« Le dispositif législatif issu de la loi 2002-2 et de celle du 5 mars 2007 sur la protection de l’enfance, ainsi que les effets d’une logique comptable dans laquelle l’offre et la demande administrent un nouveau modèle du travail social nécessitent de reconsidérer et de réélaborer les pratiques de terrain, notamment à l’heure où les problématiques des usagers deviennent de plus en plus lourdes. Pour cela, les convictions individuelles et la seule charité chrétienne ne suffisent pas. Il faut fonder politiquement la collectivité, le collectif de travail.
Comment inventer des formes originales de pratiques ? Et comment exercer professionnellement avec une dégradation effective des moyens ? Où se situe notre capacité d’action dans ce contexte ? Le travail social se soutient du double mouvement de l’institutionnalisation et de la professionnalisation.
Lorsque l’on est salarié, l’identité professionnelle est en adéquation avec l’institution. Nous adhérons à des valeurs, des convictions portées par l’institution pour et avec laquelle nous avons décidé de travailler. C’est elle qui nous donne et nous garantit notre autonomie. La dynamique de changement de la fonction institutionnelle confrontée à un contexte politique, social et économique est ce qui peut aider à inventer des pratiques, des compétences collectives.
Aujourd’hui, les professionnels vivent leur identité professionnelle comme une incertitude, liée à la réalité du terrain et aux mouvements institutionnels. Le travailleur social se retrouve surexposé et fragilisé parce qu’il ne se sent plus supporté par des systèmes de régulations collectives. Face à cette crise des identités et de la pratique éducative, on assiste aussi à une individuation et à une responsabilisation des travailleurs sociaux. C’est à chacun de faire face aux situations des usagers, d’assumer le changement. Nous sommes sommés d’être performants tout en étant livrés à nous-mêmes. Les contraintes ont en effet tendance à s’accuser dans un contexte de concurrence exacerbée, entre les associations, la protection judiciaire de la jeunesse, le conseil général, etc., créant ainsi une insécurité professionnelle permanente.

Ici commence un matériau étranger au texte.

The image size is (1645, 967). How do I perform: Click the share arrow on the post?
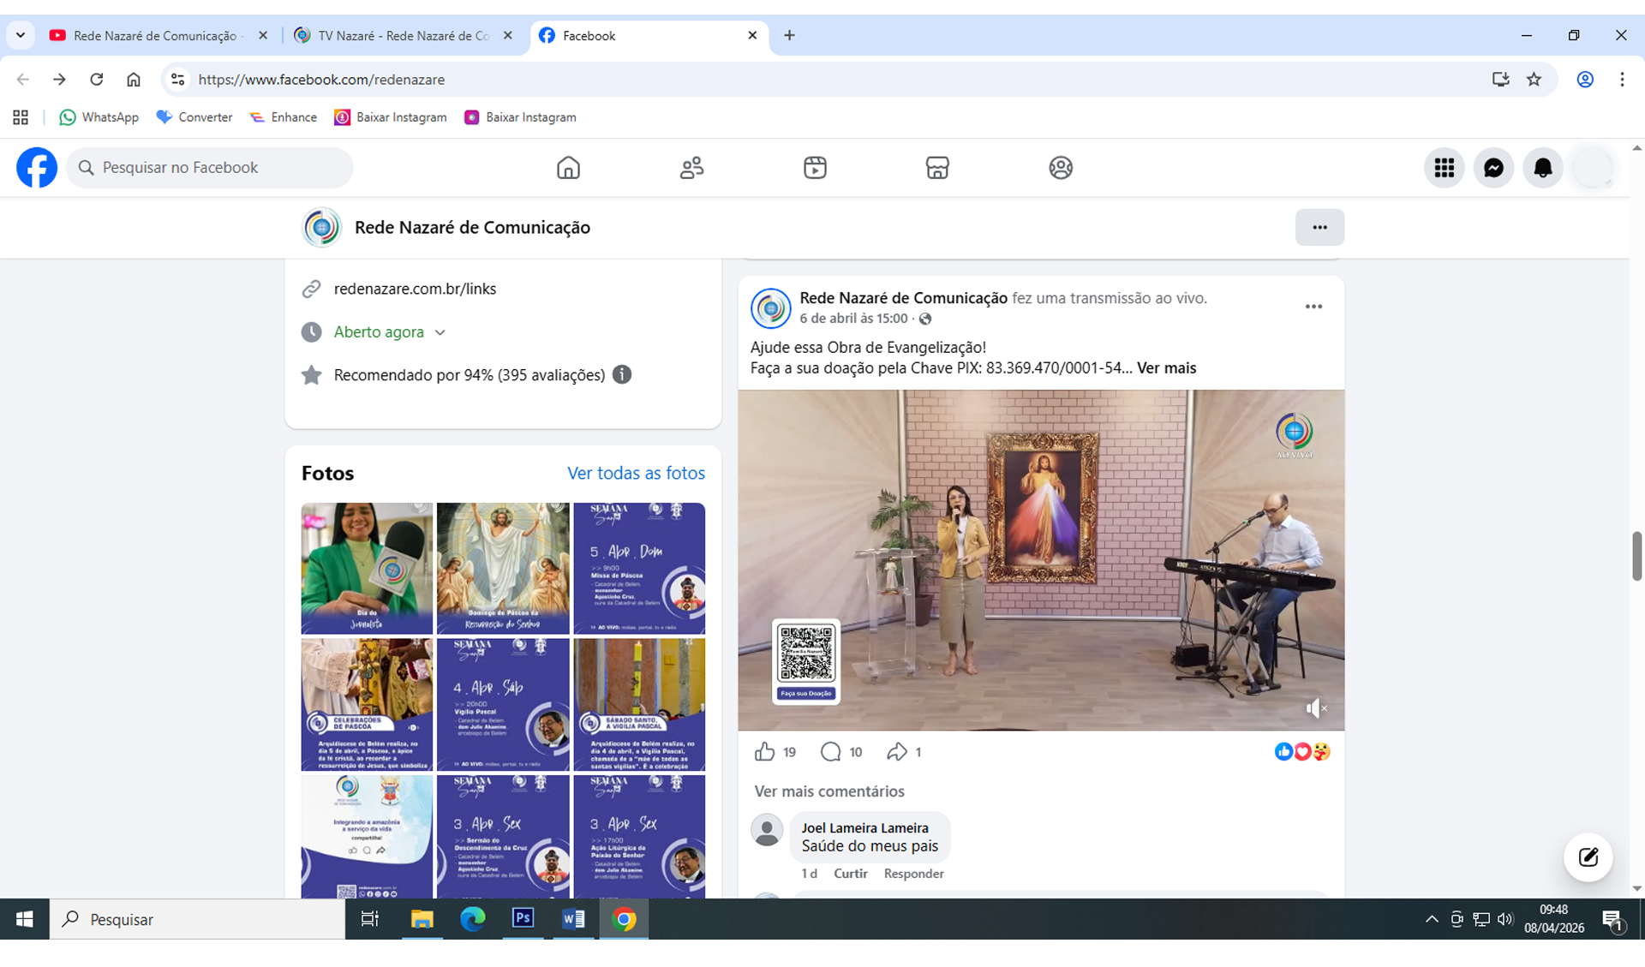pyautogui.click(x=896, y=752)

L’association au sein de laquelle je travaille adopte à l’inverse un type de management qui mobilise un effort collectif pour mieux comprendre ce que nous comprenons mal mais qui nous pousse à résister. C’est en collectif que nous parviendrons à ne pas nous laisser maltraiter professionnellement sous l’effet d’une politique sociale ! Comme l’écrit Robert Castel, « chaque individu doit prendre en charge lui-même les aléas de son parcours professionnel devenu discontinu, faire des choix » (1).
L’institution peut encourager des temps délibératifs où la pratique peut être abordée sans tabou. Les temps informels participent à la construction de la pratique formalisée au même titre que les écrits, les colloques, les congrès, les synthèses, etc. D’ailleurs, cette régulation autonome permet un rite de transmission, de l’histoire du service, par exemple, ce qui échappe à l’organisation rationnelle.
La clinique, c’est difficile car c’est subversif et il faut prendre en compte le sujet. L’analyse des pratiques représente un petit laboratoire de l’institution : on élabore en équipe. L’expertise des travailleurs sociaux provient de leurs expériences et de leur vécu et par conséquent s’oppose à une vision rationnelle, standardisée par une évaluation (audit externe, démarche qualité). Actuellement, la relation d’aide est fortement remise en cause par la loi 2002-2 et celle de 2007 sur la protection de l’enfance. Elles impliquent une certaine amputation du fonctionnement institutionnel et organisationnel, autrefois porté par une cohérence entre l’éthique et la politique sociale.
Les modalités de management ne sont pas toujours respectueuses de l’être humain. Les phénomènes pathologiques liés à nos conditions de travail se sont accrus. Cependant, il ne faut pas désocialiser les travailleurs sociaux. L’espace de délibération est nécessaire au développement des outils que nous devons créer dans un esprit fédérateur et non concurrentiel avec tous les acteurs locaux du dispositif de la protection de l’enfance.
En définitive, l’institution sécurise l’identité professionnelle en instaurant un collectif. Elle nous aide à nous dégager de ce discours de l’inquiétude. De ce fait, notre résistance se situe dans ce positionnement opposé au modèle de l’entreprise par le dynamisme d’une réflexion en continu sur la pratique éducative. »
(1) L’Insécurité sociale. Qu’est-ce qu’être protégé ? – Ed. du Seuil – Coll. La République des idées, 2003.